Anyone know where my motivation is today? It's hiding somewhere. So far today I've talked myself out of my early morning workout and after sleeping in for an extra 2.5 hours I've managed to make it from my bed to the computer with a slight pit stop at the coffee maker. I really, REALLY like the idea of not leaving my house at all today. That won't happen though. Baby girl has swim lessons in an hour and that is when I will sneak in my run.

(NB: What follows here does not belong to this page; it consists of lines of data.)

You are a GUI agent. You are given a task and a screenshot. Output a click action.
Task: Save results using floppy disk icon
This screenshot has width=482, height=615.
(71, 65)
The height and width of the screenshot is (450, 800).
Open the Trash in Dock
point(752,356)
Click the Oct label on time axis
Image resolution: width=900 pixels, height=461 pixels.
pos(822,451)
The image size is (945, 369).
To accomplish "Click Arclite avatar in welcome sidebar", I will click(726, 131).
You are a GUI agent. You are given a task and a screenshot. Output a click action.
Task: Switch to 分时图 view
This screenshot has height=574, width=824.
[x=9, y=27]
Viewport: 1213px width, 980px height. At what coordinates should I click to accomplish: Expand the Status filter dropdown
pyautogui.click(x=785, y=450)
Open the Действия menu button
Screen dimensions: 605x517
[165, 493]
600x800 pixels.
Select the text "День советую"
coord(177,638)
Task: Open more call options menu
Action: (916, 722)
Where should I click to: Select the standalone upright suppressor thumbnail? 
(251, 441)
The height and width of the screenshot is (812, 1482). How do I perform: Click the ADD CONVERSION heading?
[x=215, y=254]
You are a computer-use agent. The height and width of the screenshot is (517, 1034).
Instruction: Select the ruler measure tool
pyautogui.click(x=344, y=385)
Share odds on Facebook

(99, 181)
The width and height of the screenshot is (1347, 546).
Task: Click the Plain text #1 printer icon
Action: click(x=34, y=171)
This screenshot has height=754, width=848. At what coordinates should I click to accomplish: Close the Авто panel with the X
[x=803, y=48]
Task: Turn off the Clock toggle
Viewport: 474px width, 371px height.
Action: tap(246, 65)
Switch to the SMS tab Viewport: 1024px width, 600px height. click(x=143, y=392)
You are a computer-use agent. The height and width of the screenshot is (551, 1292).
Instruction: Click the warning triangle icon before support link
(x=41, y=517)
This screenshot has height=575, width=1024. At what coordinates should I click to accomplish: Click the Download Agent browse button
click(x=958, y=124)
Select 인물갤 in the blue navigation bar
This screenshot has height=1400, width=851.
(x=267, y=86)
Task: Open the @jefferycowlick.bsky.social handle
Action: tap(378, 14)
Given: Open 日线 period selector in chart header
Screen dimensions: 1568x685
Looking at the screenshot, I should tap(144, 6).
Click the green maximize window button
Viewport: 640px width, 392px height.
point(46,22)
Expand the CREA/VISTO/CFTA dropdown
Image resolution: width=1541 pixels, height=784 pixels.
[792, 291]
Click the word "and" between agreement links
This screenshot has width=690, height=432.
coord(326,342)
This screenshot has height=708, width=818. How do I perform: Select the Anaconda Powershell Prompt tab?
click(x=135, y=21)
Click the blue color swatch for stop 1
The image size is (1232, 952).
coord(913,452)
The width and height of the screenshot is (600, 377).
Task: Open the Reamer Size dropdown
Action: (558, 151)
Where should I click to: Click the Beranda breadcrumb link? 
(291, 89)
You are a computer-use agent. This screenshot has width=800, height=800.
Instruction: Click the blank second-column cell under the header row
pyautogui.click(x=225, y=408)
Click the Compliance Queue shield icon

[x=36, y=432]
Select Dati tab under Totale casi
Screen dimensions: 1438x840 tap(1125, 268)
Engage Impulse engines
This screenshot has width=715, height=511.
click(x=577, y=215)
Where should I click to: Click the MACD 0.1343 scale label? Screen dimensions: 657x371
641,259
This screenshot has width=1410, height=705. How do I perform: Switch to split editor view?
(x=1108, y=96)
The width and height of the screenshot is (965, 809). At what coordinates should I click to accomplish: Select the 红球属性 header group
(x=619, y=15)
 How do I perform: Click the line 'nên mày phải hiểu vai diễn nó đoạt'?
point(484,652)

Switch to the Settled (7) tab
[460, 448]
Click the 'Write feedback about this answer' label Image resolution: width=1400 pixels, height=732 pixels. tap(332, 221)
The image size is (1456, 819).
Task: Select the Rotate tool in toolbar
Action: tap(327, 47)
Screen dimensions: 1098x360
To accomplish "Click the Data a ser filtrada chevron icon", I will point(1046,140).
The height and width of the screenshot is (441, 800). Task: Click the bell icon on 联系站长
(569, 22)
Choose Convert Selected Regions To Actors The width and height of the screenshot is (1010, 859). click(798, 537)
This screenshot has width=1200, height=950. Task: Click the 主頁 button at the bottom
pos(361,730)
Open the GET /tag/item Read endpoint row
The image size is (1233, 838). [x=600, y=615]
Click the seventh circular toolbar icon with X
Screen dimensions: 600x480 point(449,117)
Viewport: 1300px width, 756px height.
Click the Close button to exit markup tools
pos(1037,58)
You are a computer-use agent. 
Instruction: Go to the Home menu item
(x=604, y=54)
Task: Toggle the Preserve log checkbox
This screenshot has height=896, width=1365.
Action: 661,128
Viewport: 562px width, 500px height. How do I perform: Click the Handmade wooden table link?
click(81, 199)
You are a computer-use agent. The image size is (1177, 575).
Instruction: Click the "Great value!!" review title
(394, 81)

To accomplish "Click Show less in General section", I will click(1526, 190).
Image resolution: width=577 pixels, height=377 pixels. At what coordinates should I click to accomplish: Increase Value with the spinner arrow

Monday is my easy run or rest day, as I call it, where I only run 2 miles and it's indoors on a treadmill. I also bike 10 miles, take a Spartacus class and swim 1/2 miles. It's only a rest/easy day in terms of running, not anything else. The last few weeks I've stuck to this idea just because mentally it's what I've planned on. Less run doesn't mean I need to "slack" in fitness all together. I need to make up for that run somewhere else. I still need to push. Today though I think I really do need to cut back, give myself some well earned slack. I have been pushing rather hard since the beginning of the year. That shows in my mileage. As of yesterday I've logged 105 miles for 2013. It's not unusual that I've hit the 100 mile mark, but not this early in the month. I still have 11 days left!!
Yesterday I was really beginning to feel the aches and pains of my push. Yes, it's not unusual that I have these on a regular basis. I noticed on Saturday that I was moving a lot slower. Someone even asked if I was hurt because while climbing out of my friends SUV I was moving so slow and stepping so gingerly. That was Saturday, then I woke up early on Sunday and went out into a -5 windchill and ran 8 miles. Most of that run was hard and when I was done things definitely were aching. Not just a little, a lot and no matter how much I stretched and massaged it it kept aching. I knew that if not taken care of I was heading for an injury. It took a lot of ibuprofen, several hours of massaging (I have a machine that I use) and being in bed since 7 p.m. last night and I woke up with my legs feeling so much better. It would have been ok for me to get up early and go to Y for my regular workout, I would have survived. But I talked myself into more rest than usual and went back to sleep and deciding on a real rest day (2 mile only run). I'll be honest, I have an ulterior motive. I want to run and push hard the rest of this week before we leave on vacation. I would not be able to do that if I don't take these extra steps of rest & recovery now.
I realize I probably sound coo coo for cocoa puffs by saying things like "real rest day" then proceeding to tell you that I will run 2 miles. For me that IS really resting. Once I hit that treadmill, I guarantee you that I will want to do more. My run will get going and I'll start to feel great. I've already been thinking that I should bike too. That is so different from running, what's it going to hurt?!?! Since I've slept in, sat here too long on the computer I've already sealed the deal though. Doing much more than 2 miles will take away from my family and my productivity for the day. So it's like I sabotaged my workout, but it is really the best thing for me. For today. Tomorrow....nope, back at it! In the mean time I have Baby Girl to get to swim lessons and then a day full of getting ready for Flordia!!!!
I hope your Monday is great! Take some rest if you really, REALLY need and/or want it. We all need it from time to time. It looks different for everyone. Take a moment to evaluate yourself. It's still early in the year. The idea to keep pushing and going hard for those yearly goals is strong, but take stock and do what you need to!!